Wav2Vec for speech recognition, classification, and audio classification

Last update: Dec 15, 2022

Overview

Soxan

در زبان پارسی به نام سخن

This repository consists of models, scripts, and notebooks that help you to use all the benefits of Wav2Vec 2.0 in your research. In the following, I'll show you how to train speech tasks in your dataset and how to use the pretrained models.

How to train

I'm just at the beginning of all the possible speech tasks. To start, we continue the training script with the speech emotion recognition problem.

Training - Notebook

Task	Notebook
Speech Emotion Recognition (Wav2Vec 2.0)
Speech Emotion Recognition (Hubert)
Audio Classification (Wav2Vec 2.0)

Training - CMD

python3 run_wav2vec_clf.py \
    --pooling_mode="mean" \
    --model_name_or_path="lighteternal/wav2vec2-large-xlsr-53-greek" \
    --model_mode="wav2vec2" \ # or you can use hubert
    --output_dir=/path/to/output \
    --cache_dir=/path/to/cache/ \
    --train_file=/path/to/train.csv \
    --validation_file=/path/to/dev.csv \
    --test_file=/path/to/test.csv \
    --per_device_train_batch_size=4 \
    --per_device_eval_batch_size=4 \
    --gradient_accumulation_steps=2 \
    --learning_rate=1e-4 \
    --num_train_epochs=5.0 \
    --evaluation_strategy="steps"\
    --save_steps=100 \
    --eval_steps=100 \
    --logging_steps=100 \
    --save_total_limit=2 \
    --do_eval \
    --do_train \
    --fp16 \
    --freeze_feature_extractor

Prediction

import torch
import torch.nn as nn
import torch.nn.functional as F
import torchaudio
from transformers import AutoConfig, Wav2Vec2FeatureExtractor
from src.models import Wav2Vec2ForSpeechClassification, HubertForSpeechClassification

model_name_or_path = "path/to/your-pretrained-model"
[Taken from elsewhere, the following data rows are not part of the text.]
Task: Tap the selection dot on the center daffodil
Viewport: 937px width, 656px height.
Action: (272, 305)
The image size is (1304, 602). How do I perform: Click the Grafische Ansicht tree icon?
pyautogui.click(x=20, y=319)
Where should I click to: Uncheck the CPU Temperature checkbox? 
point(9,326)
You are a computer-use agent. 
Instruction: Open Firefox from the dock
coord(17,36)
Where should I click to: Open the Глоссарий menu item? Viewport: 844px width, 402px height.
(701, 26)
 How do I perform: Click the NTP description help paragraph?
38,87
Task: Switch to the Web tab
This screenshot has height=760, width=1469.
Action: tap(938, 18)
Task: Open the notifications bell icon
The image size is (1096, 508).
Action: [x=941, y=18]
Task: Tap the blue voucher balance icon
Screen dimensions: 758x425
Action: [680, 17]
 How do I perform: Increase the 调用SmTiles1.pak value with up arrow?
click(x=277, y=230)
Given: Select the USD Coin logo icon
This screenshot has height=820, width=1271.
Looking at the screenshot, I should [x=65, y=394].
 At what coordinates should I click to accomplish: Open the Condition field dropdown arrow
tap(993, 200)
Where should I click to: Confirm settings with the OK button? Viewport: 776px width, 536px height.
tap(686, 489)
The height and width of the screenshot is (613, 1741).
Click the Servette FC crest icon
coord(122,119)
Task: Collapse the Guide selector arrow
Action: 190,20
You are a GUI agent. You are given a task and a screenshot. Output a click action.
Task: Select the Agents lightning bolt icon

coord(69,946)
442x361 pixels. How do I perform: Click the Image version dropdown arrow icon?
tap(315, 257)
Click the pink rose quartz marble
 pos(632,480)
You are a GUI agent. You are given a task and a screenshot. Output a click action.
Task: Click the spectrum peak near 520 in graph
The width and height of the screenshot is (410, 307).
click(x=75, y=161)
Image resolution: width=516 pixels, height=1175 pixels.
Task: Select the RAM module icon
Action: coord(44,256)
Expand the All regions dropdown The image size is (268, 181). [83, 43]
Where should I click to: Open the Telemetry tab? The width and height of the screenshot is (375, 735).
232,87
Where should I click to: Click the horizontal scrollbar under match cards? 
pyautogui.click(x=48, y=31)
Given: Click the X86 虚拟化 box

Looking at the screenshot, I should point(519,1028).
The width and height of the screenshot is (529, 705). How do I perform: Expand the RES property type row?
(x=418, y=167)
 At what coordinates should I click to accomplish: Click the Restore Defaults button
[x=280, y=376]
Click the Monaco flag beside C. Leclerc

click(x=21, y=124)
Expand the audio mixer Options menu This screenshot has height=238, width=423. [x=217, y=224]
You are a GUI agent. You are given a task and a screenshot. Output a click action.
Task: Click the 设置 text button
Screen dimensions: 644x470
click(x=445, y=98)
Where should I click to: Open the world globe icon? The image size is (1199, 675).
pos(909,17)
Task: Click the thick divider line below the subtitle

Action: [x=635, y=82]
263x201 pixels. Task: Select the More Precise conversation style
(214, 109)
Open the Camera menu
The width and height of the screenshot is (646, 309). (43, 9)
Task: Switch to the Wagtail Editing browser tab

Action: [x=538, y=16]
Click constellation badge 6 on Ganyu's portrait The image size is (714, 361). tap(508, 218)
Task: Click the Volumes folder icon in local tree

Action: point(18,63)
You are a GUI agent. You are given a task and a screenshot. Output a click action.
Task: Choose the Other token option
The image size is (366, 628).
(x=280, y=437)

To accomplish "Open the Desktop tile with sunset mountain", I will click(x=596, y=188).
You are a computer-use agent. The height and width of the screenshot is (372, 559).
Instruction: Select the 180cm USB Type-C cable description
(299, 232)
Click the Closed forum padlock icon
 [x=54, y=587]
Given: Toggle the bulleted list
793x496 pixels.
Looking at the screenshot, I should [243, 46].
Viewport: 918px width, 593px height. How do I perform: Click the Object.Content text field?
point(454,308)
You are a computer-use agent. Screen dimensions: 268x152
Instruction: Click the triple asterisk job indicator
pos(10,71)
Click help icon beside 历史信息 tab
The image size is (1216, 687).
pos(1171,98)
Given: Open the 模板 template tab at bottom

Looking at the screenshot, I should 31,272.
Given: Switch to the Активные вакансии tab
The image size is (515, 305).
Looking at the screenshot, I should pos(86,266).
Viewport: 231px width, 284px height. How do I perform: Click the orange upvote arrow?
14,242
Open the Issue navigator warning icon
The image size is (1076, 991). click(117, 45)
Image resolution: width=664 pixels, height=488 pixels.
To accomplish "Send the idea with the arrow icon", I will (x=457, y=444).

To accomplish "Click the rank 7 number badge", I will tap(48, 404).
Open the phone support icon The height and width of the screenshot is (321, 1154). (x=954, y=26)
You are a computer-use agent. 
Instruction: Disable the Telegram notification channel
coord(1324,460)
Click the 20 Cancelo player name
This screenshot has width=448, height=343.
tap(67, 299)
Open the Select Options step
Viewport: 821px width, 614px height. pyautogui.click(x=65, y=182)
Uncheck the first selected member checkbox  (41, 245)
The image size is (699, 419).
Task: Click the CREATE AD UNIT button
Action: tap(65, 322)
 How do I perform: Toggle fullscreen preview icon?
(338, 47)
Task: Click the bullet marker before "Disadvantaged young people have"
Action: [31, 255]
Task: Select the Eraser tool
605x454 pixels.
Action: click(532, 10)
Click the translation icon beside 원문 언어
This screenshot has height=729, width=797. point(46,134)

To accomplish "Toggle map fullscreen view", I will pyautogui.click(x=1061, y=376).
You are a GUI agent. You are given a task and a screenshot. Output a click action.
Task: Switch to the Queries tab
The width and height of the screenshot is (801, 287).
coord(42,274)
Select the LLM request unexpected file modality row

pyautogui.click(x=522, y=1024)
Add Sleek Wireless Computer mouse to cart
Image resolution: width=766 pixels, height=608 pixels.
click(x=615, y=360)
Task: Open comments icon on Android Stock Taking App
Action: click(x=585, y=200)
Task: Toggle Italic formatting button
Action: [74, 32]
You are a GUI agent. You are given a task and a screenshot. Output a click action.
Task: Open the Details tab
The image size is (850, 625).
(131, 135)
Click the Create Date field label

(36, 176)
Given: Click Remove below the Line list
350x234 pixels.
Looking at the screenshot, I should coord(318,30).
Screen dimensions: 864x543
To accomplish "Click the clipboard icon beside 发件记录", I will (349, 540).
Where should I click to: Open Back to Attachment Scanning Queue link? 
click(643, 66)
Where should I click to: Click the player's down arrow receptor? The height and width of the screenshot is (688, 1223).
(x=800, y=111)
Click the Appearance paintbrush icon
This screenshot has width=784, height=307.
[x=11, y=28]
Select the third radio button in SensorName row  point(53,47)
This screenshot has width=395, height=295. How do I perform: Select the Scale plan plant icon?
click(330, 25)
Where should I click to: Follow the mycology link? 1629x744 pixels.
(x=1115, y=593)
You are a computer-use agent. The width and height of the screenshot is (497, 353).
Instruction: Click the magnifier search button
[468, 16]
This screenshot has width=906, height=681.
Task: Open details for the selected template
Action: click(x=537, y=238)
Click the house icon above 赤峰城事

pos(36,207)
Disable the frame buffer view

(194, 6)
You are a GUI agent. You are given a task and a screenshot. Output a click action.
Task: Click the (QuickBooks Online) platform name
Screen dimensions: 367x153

device = torch.device("cuda" if torch.cuda.is_available() else "cpu")
config = AutoConfig.from_pretrained(model_name_or_path)
feature_extractor = Wav2Vec2FeatureExtractor.from_pretrained(model_name_or_path)
sampling_rate = feature_extractor.sampling_rate

# for wav2vec
model = Wav2Vec2ForSpeechClassification.from_pretrained(model_name_or_path).to(device)

# for hubert
model = HubertForSpeechClassification.from_pretrained(model_name_or_path).to(device)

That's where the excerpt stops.